Stored data entries:
+++
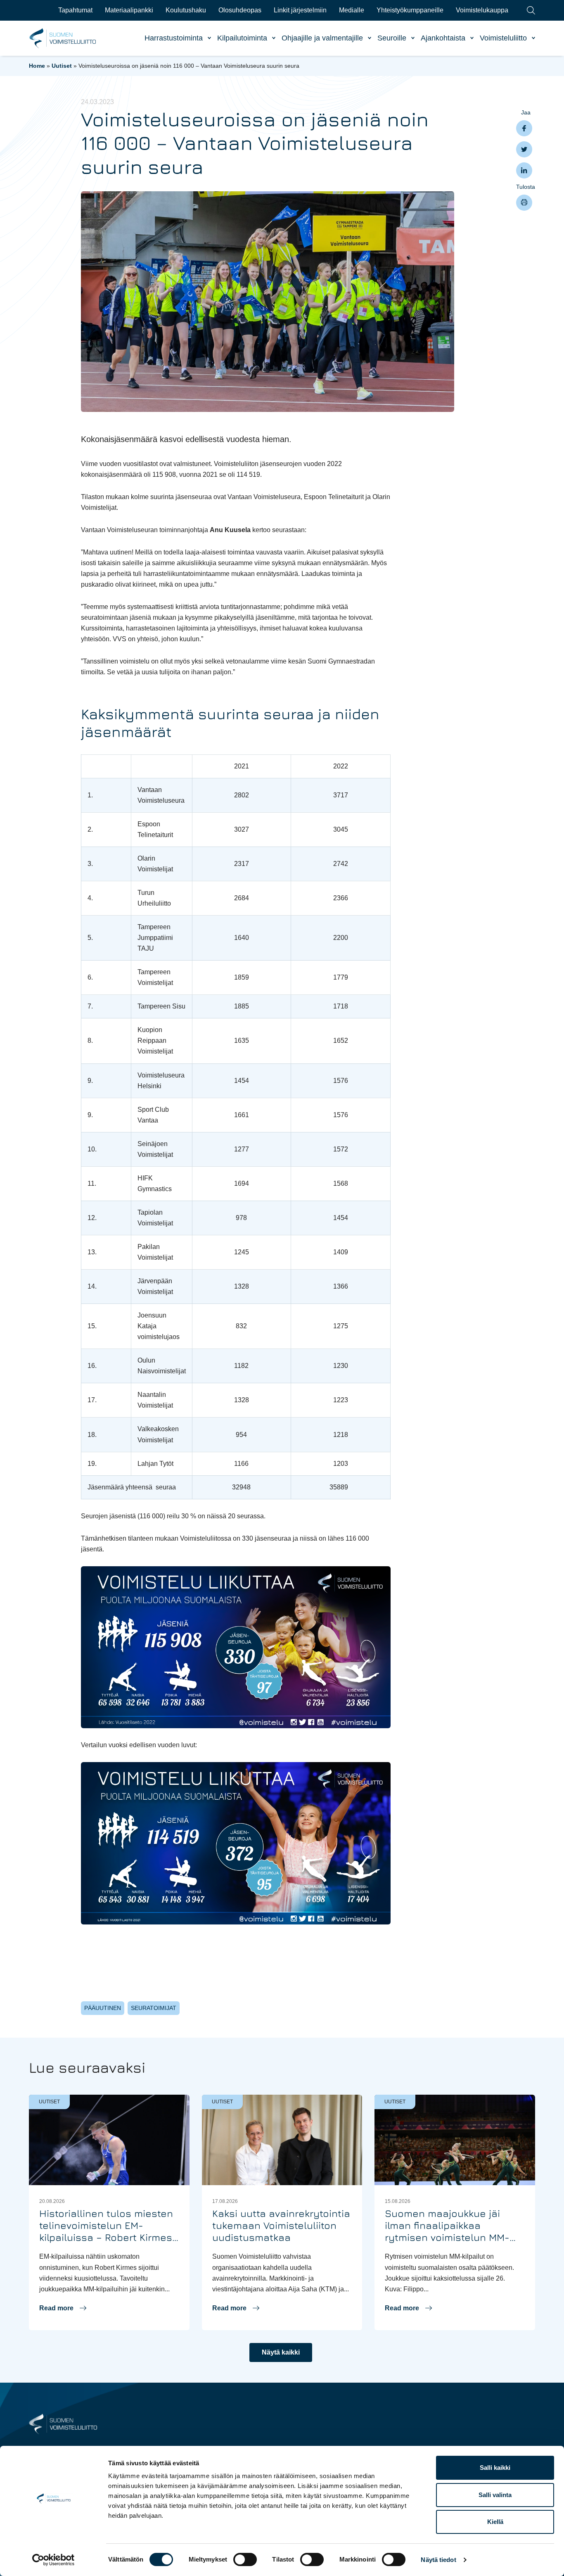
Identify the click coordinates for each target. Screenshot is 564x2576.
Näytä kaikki (281, 2352)
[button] (62, 2308)
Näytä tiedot (438, 2559)
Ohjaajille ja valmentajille (322, 38)
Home (37, 65)
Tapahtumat (75, 10)
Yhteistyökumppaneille (410, 10)
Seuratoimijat (153, 2008)
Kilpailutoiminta (242, 38)
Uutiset (62, 65)
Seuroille (391, 38)
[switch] (245, 2559)
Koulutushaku (186, 10)
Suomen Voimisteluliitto (63, 38)
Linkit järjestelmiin (300, 10)
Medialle (351, 10)
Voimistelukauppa (482, 10)
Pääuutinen (102, 2008)
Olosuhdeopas (239, 10)
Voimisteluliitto (503, 38)
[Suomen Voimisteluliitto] (63, 2423)
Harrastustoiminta (174, 38)
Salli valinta (495, 2494)
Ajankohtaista (443, 38)
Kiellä (495, 2521)
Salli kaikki (495, 2467)
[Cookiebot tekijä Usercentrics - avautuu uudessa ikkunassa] (53, 2560)
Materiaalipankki (129, 10)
+++
PROBLEM DETAILS: Scan the data for the word "Voimisteluliitto" and copy every line where it shows up.

THE ANSWER:
Suomen Voimisteluliitto (63, 38)
Voimisteluliitto (503, 38)
[Suomen Voimisteluliitto] (63, 2423)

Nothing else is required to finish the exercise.